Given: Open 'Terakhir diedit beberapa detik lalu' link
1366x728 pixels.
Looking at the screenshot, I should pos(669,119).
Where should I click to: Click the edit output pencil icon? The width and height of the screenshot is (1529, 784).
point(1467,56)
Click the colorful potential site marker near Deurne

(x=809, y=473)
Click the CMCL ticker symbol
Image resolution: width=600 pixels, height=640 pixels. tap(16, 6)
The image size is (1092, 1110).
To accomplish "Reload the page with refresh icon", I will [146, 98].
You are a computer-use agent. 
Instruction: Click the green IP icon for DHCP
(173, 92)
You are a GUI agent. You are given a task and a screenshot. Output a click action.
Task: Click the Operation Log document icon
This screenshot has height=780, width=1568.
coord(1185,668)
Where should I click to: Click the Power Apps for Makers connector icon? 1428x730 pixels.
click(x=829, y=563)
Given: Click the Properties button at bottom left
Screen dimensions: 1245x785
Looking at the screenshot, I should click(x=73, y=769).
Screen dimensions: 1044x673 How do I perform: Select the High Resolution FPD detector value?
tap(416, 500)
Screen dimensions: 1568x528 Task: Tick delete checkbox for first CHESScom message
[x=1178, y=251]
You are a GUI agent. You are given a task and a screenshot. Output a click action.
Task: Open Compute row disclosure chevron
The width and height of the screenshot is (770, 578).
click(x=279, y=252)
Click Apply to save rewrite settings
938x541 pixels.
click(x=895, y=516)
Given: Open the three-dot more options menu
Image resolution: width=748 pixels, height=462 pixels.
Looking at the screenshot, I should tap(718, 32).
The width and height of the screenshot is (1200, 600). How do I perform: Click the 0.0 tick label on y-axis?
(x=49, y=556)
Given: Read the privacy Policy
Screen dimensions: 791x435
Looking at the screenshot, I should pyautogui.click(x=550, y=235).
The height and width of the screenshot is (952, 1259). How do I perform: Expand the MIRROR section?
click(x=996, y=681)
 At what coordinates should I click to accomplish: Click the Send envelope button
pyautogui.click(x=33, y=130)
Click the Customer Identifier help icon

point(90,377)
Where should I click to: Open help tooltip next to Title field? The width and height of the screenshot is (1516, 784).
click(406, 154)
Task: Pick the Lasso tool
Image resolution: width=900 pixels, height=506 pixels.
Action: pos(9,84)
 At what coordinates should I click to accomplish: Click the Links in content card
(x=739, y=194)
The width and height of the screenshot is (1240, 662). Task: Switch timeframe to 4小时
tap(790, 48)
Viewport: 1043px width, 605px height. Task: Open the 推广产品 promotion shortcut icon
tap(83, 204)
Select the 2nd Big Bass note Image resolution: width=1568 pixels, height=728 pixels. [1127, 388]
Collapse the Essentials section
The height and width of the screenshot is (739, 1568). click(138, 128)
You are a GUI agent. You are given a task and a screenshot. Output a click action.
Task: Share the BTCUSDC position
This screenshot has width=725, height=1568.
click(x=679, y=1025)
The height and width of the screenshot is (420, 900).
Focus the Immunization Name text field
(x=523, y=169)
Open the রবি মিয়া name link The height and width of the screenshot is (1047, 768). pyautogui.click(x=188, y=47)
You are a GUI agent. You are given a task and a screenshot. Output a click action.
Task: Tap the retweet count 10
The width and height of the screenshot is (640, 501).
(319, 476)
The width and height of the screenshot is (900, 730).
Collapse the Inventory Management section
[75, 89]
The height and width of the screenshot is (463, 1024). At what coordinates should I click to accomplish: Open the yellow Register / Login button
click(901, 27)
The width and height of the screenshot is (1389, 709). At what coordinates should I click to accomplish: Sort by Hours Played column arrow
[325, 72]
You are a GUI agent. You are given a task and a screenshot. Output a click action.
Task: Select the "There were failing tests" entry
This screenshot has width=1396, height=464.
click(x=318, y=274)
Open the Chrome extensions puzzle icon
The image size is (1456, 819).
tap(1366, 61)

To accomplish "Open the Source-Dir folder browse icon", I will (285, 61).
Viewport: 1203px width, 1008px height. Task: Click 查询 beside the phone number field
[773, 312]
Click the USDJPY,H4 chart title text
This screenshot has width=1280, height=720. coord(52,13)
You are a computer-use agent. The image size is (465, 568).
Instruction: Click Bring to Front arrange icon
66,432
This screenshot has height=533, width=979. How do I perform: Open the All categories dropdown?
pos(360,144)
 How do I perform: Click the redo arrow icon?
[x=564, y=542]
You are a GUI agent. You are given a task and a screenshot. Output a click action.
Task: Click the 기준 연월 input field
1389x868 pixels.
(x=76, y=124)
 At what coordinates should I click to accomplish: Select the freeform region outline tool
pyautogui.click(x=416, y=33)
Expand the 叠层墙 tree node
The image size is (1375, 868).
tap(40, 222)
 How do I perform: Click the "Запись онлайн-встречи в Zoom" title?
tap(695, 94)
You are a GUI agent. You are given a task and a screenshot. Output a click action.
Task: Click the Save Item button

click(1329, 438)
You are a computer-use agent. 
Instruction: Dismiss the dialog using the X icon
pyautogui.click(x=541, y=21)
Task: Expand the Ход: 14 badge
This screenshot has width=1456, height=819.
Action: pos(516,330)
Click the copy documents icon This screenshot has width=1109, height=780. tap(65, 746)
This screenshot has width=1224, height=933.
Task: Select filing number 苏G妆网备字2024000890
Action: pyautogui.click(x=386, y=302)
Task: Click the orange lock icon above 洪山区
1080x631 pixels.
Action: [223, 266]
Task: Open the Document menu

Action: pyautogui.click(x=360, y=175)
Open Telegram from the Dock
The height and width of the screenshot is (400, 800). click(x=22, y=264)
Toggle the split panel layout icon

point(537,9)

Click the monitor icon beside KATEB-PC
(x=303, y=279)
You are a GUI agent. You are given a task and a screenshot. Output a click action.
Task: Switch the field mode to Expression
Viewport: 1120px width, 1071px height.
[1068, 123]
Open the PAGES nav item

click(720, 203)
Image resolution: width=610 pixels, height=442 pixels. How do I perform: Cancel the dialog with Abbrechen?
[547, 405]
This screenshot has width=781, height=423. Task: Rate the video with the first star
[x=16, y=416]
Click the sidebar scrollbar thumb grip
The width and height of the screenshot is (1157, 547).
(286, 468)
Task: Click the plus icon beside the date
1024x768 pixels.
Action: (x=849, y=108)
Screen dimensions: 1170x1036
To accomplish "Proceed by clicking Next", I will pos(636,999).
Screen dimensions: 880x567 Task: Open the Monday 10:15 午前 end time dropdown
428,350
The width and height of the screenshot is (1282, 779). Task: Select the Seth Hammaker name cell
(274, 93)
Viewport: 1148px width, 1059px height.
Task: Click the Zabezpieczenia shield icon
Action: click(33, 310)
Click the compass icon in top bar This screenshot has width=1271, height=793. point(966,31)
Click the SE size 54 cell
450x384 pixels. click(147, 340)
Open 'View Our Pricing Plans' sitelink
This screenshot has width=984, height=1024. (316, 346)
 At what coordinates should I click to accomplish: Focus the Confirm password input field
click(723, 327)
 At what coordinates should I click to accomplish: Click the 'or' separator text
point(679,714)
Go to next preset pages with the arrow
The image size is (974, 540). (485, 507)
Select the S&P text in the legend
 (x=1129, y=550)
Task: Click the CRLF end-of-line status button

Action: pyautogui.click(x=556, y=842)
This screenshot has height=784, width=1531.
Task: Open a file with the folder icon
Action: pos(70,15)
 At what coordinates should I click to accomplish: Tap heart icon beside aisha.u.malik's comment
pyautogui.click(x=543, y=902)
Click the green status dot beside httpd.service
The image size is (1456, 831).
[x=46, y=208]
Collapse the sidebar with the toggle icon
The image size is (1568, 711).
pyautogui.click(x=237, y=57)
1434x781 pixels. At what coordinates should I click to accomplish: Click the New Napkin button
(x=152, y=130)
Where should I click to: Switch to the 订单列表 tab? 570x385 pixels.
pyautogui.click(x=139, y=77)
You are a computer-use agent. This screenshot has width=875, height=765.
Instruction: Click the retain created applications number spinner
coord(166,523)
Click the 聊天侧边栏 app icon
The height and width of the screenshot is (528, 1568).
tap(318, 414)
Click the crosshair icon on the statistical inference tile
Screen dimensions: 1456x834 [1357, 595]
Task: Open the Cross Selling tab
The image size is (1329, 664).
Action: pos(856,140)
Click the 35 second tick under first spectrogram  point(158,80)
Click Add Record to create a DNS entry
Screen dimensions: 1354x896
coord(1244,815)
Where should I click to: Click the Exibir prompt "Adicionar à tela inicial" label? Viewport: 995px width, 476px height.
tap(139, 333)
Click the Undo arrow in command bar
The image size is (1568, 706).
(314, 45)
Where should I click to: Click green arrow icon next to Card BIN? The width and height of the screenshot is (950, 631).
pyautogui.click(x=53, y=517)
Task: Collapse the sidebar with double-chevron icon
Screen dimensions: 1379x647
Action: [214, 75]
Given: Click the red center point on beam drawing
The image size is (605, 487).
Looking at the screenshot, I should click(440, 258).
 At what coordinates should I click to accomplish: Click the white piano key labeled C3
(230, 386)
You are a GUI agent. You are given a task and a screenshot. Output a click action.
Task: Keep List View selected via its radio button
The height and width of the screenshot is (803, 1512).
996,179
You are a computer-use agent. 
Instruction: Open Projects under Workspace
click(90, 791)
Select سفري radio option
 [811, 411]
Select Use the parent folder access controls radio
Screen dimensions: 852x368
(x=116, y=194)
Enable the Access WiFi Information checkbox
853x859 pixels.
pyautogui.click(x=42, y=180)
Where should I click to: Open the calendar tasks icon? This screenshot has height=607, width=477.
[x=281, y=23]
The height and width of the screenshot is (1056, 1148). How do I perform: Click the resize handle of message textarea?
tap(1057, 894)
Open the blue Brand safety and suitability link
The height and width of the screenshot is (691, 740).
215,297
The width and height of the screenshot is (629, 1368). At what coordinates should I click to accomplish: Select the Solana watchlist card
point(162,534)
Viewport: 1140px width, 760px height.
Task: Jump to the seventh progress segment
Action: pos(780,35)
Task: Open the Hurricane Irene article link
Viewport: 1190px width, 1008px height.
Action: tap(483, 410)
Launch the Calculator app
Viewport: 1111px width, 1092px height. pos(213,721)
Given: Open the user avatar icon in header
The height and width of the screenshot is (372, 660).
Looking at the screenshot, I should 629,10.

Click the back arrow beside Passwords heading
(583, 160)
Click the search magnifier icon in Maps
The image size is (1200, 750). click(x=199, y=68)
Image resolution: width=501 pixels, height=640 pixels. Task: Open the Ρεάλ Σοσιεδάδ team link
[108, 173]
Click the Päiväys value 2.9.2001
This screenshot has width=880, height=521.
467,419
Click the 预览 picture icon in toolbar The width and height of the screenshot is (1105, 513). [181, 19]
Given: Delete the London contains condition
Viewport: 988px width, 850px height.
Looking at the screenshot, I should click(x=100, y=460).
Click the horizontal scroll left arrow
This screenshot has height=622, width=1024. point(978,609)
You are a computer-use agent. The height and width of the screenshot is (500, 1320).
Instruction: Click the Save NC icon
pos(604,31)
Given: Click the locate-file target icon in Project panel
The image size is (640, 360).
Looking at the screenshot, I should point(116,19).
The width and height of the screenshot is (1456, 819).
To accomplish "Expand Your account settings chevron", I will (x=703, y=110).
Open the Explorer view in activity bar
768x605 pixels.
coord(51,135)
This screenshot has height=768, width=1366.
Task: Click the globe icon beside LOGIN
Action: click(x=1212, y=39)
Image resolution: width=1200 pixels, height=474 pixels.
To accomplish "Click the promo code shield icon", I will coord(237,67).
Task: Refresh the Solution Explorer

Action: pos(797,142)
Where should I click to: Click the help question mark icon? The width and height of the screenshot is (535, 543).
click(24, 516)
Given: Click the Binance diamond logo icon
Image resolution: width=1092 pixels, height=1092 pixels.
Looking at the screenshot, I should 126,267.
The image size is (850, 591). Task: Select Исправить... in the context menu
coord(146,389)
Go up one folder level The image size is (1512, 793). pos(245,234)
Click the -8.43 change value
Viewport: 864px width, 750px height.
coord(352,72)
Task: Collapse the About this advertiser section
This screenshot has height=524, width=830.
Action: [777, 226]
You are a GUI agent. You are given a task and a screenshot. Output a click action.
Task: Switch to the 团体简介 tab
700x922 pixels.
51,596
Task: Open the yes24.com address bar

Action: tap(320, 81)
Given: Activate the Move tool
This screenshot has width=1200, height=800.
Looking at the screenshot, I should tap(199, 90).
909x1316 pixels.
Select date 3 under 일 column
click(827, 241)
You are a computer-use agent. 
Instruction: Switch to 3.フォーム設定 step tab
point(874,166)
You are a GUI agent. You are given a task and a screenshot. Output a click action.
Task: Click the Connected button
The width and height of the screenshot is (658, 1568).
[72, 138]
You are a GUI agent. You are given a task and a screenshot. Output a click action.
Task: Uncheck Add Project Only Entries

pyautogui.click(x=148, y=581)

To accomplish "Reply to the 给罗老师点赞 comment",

Problem description: Reproduce the part of the rows that opens with the first line and closes with the line containing "Image resolution: width=600", both ends included.

Correct result:
Given: Open 'Terakhir diedit beberapa detik lalu' link
1366x728 pixels.
Looking at the screenshot, I should pos(669,119).
Where should I click to: Click the edit output pencil icon? The width and height of the screenshot is (1529, 784).
point(1467,56)
Click the colorful potential site marker near Deurne

(x=809, y=473)
Click the CMCL ticker symbol
Image resolution: width=600 pixels, height=640 pixels. tap(16, 6)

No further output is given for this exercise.